Analysis of Variance Table

Response: age_dx_yrs
            Df Sum Sq Mean Sq F value Pr(>F)
grade        2    760  380.16  1.9823 0.1379
Residuals 2997 574764  191.78               

And here we would not reject the null hypothesis of no association between age and grade, at the 0.05 level, since the resulting p-value is 0.1379383, which is >0.05.

Tip

Note that sometimes it can be hard to figure out how to extract the p-value from test results. Here are two tips.

First, assign your model results to an object, and examine in one of two ways.

temp <- t.test(age_dx_yrs ~ rt, data = mydf)

Then use str() to look at the structure:

str(temp)

List of 10
 $ statistic  : Named num 10.7
  ..- attr(*, "names")= chr "t"
 $ parameter  : Named num 2608
  ..- attr(*, "names")= chr "df"
 $ p.value    : num 4.98e-26
 $ conf.int   : num [1:2] 4.41 6.4
  ..- attr(*, "conf.level")= num 0.95
 $ estimate   : Named num [1:2] 60.5 55.1
  ..- attr(*, "names")= chr [1:2] "mean in group 0" "mean in group 1"
 $ null.value : Named num 0
  ..- attr(*, "names")= chr "difference in means between group 0 and group 1"
 $ stderr     : num 0.507
 $ alternative: chr "two.sided"
 $ method     : chr "Welch Two Sample t-test"
 $ data.name  : chr "age_dx_yrs by rt"
 - attr(*, "class")= chr "htest"

Alternatively, open the object by clicking on it in the Environment tab. Then hover over the item you want to return, and you can get the code to extract it.

Paired data

Next we consider the setting where we have paired data. Paired data are any data where a continuous variable is matched in a meaningful way between the two groups. Examples:

• Pre vs post drug/surgery/test/etc on a single subject
• Measurements on two eyes within subject
• Sibling or spousal pairs

We will use the example data from the help page found by running ?wilcox.test. These are measurements of a continuous depression scale on 9 patients taken at the first (x) and second (y) visits after initiation of a certain therapy. We want to test the null hypothesis that there is no difference in depression scale values between these two times.

x <- c(1.83,  0.50,  1.62,  2.48, 1.68, 1.88, 1.55, 3.06, 1.30)
y <- c(0.878, 0.647, 0.598, 2.05, 1.06, 1.29, 1.06, 3.14, 1.29)

The Wilcoxon signed-rank test is a non-parametric test for the association between paired continuous data. Note that this is the same function we used for the Wilcoxon rank-sum test previously, with non-paired data, only now we add the paired = TRUE argument.
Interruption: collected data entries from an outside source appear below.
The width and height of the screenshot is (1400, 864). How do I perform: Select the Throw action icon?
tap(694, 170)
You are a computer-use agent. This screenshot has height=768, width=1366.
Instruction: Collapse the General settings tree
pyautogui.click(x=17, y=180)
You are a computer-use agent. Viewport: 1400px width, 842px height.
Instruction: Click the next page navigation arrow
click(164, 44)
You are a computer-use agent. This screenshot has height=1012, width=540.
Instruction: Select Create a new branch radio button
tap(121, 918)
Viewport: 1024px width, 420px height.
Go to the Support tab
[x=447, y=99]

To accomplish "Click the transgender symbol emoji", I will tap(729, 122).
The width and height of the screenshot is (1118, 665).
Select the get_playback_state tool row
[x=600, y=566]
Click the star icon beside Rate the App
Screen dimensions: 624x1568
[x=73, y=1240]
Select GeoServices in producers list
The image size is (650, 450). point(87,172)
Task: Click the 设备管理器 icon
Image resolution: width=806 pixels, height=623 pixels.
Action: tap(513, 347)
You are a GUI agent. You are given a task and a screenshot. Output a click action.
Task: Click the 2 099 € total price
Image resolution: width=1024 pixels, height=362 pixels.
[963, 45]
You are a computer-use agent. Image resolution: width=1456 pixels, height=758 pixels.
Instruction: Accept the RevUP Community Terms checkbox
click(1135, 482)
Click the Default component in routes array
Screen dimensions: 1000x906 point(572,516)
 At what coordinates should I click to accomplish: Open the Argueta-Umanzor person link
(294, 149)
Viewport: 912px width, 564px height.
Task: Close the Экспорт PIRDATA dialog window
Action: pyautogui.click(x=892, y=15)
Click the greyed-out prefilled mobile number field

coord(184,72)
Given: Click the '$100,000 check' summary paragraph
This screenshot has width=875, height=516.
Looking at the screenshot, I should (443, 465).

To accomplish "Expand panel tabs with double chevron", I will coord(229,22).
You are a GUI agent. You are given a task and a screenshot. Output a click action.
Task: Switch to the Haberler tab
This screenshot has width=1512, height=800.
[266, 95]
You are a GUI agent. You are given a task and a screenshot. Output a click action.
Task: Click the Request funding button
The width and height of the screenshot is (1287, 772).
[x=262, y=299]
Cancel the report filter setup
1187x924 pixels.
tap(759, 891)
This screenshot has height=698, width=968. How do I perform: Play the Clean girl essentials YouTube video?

wilcox.test(x, y, paired = TRUE)

    Wilcoxon signed rank exact test

data:  x and y
V = 40, p-value = 0.03906
alternative hypothesis: true location shift is not equal to 0

We reject the null hypothesis at the 0.05 level.

For demonstration purposes we also try the paired t-test, which requires data to be normally distributed, to test the null hypothesis that there is no difference in depression scale values between these two times. Again, note that this is the same function we used for the standard t-test previously, only now we have added the paired = TRUE argument.

t.test(x, y, paired = TRUE)

    Paired t-test

data:  x and y
t = 3.0354, df = 8, p-value = 0.01618
alternative hypothesis: true mean difference is not equal to 0
95 percent confidence interval:
 0.1037787 0.7599991
sample estimates:
mean difference 
      0.4318889 

And again we reject the null hypothesis at the 0.05 level.